Exercise. Your output should be exactly the lines from the one containing "Given: Run the CPU benchmark" through the final line of the records, both included, with every picture left out.

Data.

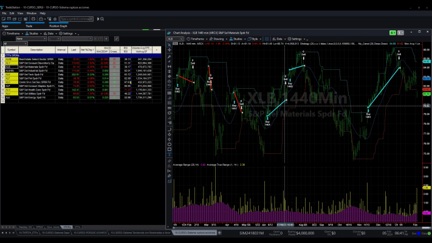Image resolution: width=432 pixels, height=243 pixels.
Task: Select the up arrow drawing tool
Action: pyautogui.click(x=169, y=139)
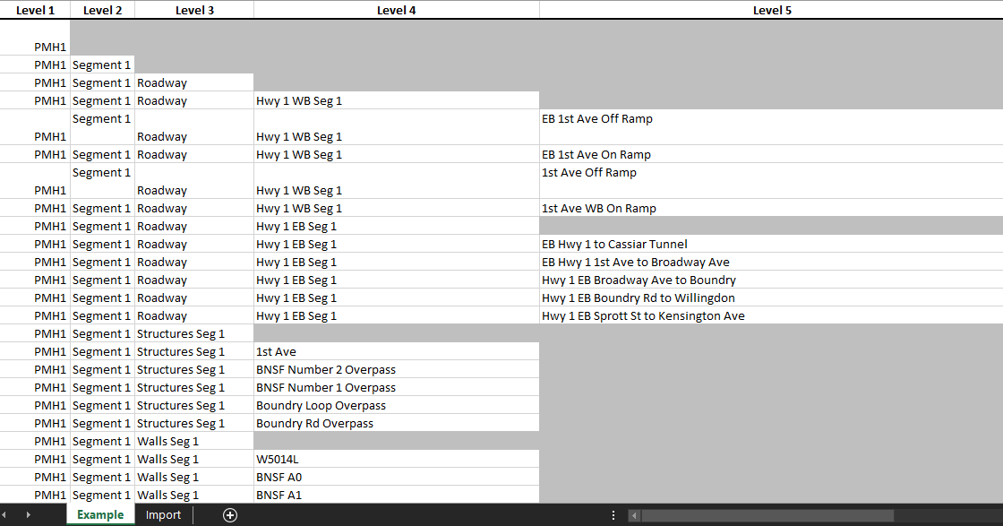This screenshot has height=526, width=1003.
Task: Select the BNSF Number 2 Overpass cell
Action: [x=396, y=369]
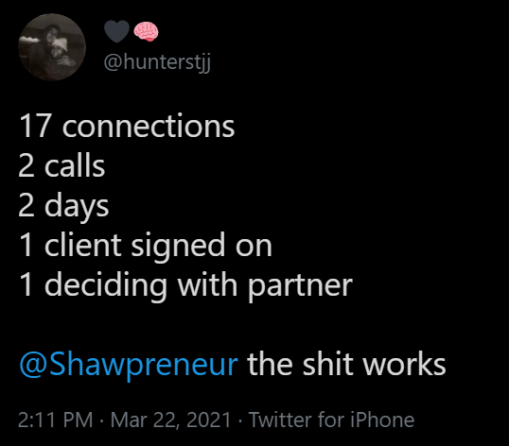Viewport: 509px width, 446px height.
Task: Select the "17 connections" tweet line
Action: [127, 126]
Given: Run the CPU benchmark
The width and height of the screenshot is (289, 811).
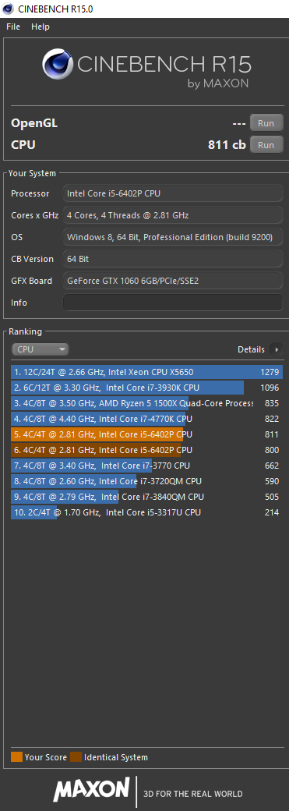Looking at the screenshot, I should coord(266,145).
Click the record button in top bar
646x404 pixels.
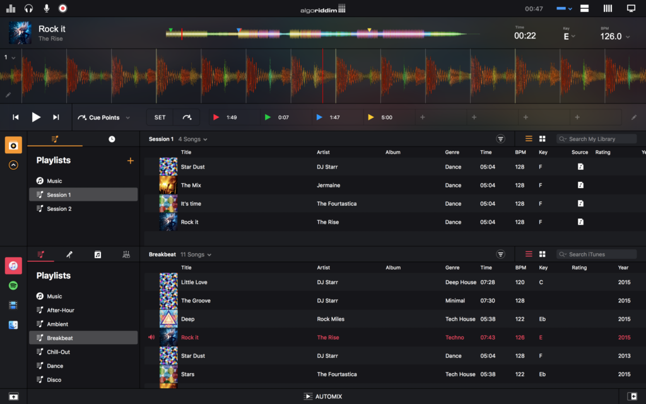[x=62, y=8]
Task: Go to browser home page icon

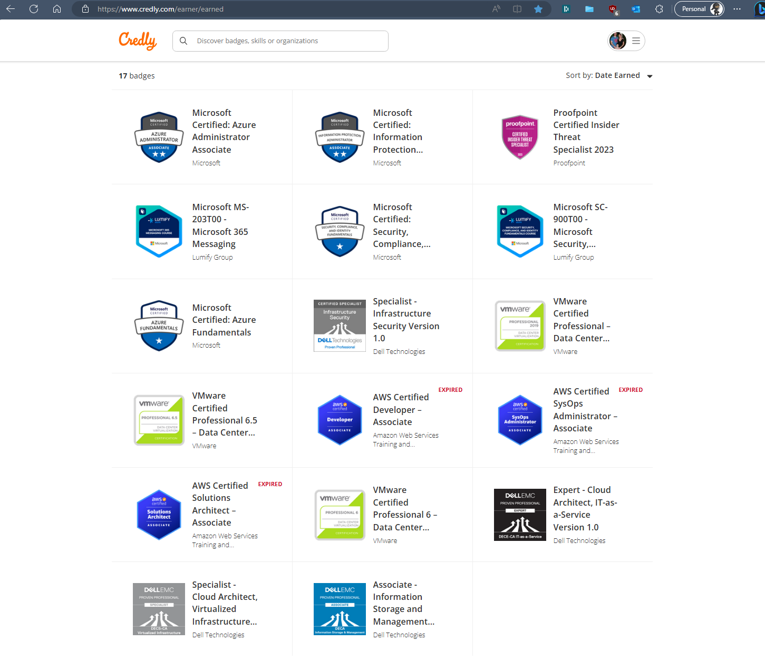Action: [57, 9]
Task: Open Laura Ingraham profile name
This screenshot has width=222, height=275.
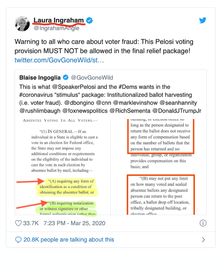Action: [59, 21]
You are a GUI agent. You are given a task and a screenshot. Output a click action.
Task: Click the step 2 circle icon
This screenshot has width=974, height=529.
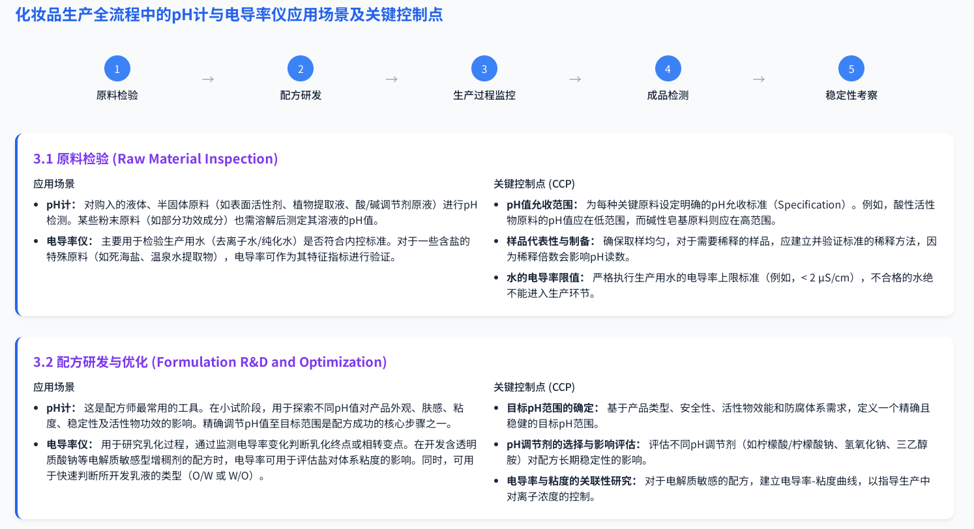pyautogui.click(x=301, y=69)
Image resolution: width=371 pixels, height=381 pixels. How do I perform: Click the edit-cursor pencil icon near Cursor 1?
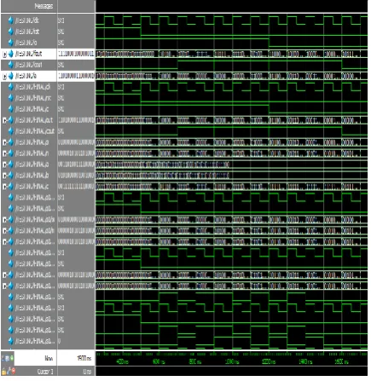(9, 371)
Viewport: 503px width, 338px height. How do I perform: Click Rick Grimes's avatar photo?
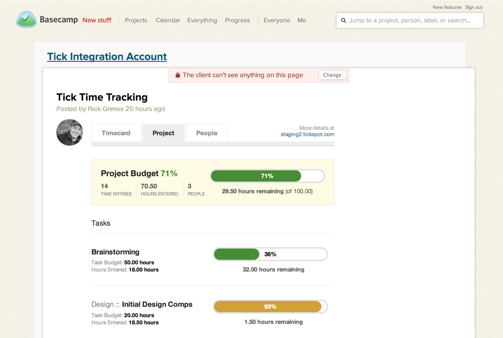pos(69,132)
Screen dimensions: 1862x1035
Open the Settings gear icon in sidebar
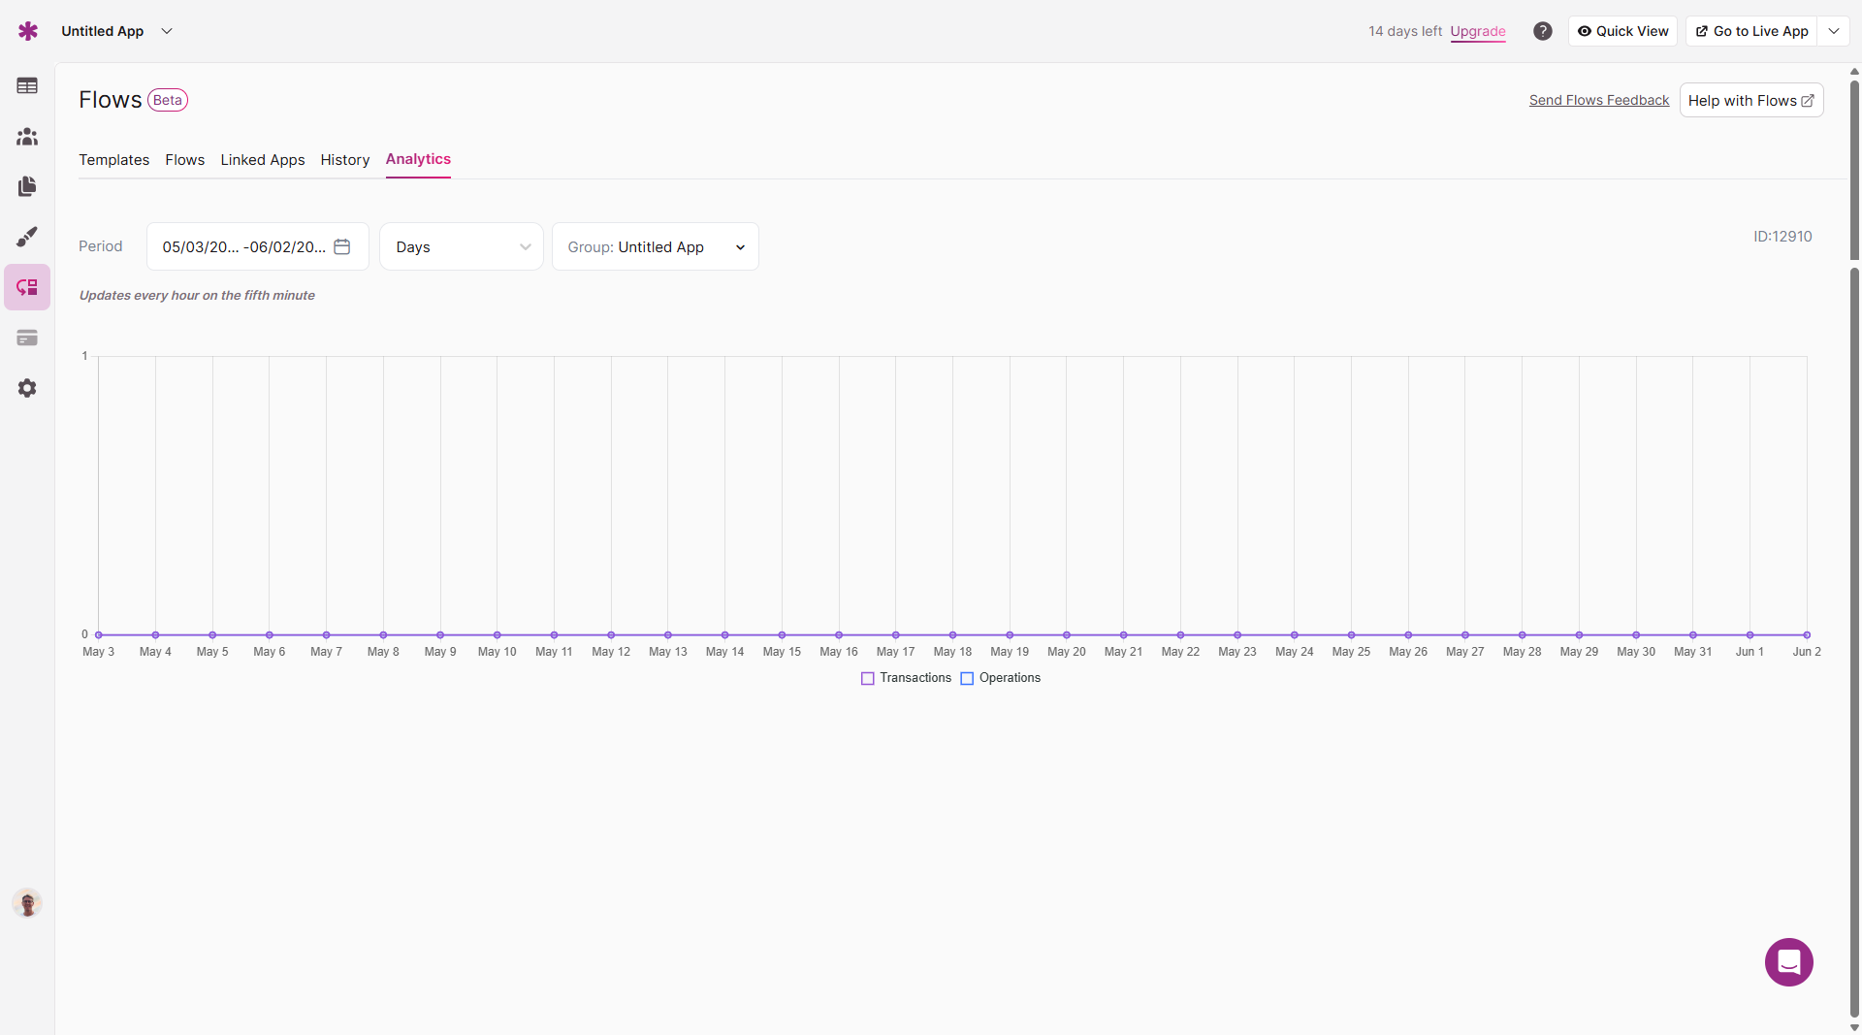coord(27,388)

Expected output.
Given: Run the CPU benchmark
The width and height of the screenshot is (289, 811).
Looking at the screenshot, I should coord(266,145).
Click the record button in top bar
646x404 pixels.
[x=62, y=8]
Task: Go to browser home page icon

Action: [57, 9]
Task: Open Laura Ingraham profile name
This screenshot has width=222, height=275.
Action: [59, 21]
You are a GUI agent. You are given a task and a screenshot. Output a click action.
Task: Click the step 2 circle icon
This screenshot has width=974, height=529.
pyautogui.click(x=301, y=69)
Image resolution: width=371 pixels, height=381 pixels. How do I perform: Click the edit-cursor pencil icon near Cursor 1?
(9, 371)
Viewport: 503px width, 338px height. How do I perform: Click Rick Grimes's avatar photo?
pos(69,132)
Screen dimensions: 1862x1035
Open the Settings gear icon in sidebar
coord(27,388)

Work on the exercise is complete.